╔══

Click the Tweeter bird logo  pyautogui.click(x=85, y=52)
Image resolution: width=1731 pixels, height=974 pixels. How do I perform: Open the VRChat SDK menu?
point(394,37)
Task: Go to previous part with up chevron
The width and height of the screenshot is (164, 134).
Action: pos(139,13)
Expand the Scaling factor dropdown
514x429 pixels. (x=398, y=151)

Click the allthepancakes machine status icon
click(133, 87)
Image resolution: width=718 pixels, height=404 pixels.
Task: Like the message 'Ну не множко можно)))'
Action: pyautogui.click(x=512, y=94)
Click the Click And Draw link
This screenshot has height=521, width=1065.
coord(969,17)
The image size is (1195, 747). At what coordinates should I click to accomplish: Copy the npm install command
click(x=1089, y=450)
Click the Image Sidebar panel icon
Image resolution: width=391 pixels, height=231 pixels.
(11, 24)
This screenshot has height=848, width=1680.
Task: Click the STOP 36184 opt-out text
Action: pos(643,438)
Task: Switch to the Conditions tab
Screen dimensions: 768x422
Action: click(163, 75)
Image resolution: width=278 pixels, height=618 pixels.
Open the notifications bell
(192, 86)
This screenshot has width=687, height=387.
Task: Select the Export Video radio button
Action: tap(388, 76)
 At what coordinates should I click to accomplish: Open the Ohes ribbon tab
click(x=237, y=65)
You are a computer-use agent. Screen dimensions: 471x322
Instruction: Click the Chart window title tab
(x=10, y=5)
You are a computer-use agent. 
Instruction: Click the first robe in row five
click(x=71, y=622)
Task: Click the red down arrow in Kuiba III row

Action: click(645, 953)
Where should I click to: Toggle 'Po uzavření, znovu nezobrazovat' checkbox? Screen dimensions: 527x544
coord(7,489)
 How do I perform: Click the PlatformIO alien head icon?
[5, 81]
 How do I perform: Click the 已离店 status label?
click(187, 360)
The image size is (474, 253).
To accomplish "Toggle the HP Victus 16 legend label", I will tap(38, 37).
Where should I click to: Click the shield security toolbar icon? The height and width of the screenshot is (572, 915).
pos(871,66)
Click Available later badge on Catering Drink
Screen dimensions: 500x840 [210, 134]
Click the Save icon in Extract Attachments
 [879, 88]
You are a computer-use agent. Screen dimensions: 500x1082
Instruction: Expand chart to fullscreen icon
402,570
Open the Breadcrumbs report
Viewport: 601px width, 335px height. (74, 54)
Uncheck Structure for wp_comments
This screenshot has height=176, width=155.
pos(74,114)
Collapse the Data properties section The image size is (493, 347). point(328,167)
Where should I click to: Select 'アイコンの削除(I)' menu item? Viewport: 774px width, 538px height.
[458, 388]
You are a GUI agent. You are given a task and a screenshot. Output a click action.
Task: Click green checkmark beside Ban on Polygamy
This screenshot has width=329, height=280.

╚══

__WHAT YOU ARE ASKED TO DO__
Start with the line above that contains "Image resolution: width=278" and stop after the line that contains "Collapse the Data". Output those lines exactly, and only those.

__ANSWER__
Image resolution: width=278 pixels, height=618 pixels.
Open the notifications bell
(192, 86)
This screenshot has width=687, height=387.
Task: Select the Export Video radio button
Action: tap(388, 76)
 At what coordinates should I click to accomplish: Open the Ohes ribbon tab
click(x=237, y=65)
You are a computer-use agent. Screen dimensions: 471x322
Instruction: Click the Chart window title tab
(x=10, y=5)
You are a computer-use agent. 
Instruction: Click the first robe in row five
click(x=71, y=622)
Task: Click the red down arrow in Kuiba III row

Action: click(645, 953)
Where should I click to: Toggle 'Po uzavření, znovu nezobrazovat' checkbox? Screen dimensions: 527x544
coord(7,489)
 How do I perform: Click the PlatformIO alien head icon?
[5, 81]
 How do I perform: Click the 已离店 status label?
click(187, 360)
The image size is (474, 253).
To accomplish "Toggle the HP Victus 16 legend label", I will tap(38, 37).
Where should I click to: Click the shield security toolbar icon? The height and width of the screenshot is (572, 915).
pos(871,66)
Click Available later badge on Catering Drink
Screen dimensions: 500x840 [210, 134]
Click the Save icon in Extract Attachments
 [879, 88]
You are a computer-use agent. Screen dimensions: 500x1082
Instruction: Expand chart to fullscreen icon
402,570
Open the Breadcrumbs report
Viewport: 601px width, 335px height. (74, 54)
Uncheck Structure for wp_comments
This screenshot has height=176, width=155.
pos(74,114)
Collapse the Data properties section The image size is (493, 347). point(328,167)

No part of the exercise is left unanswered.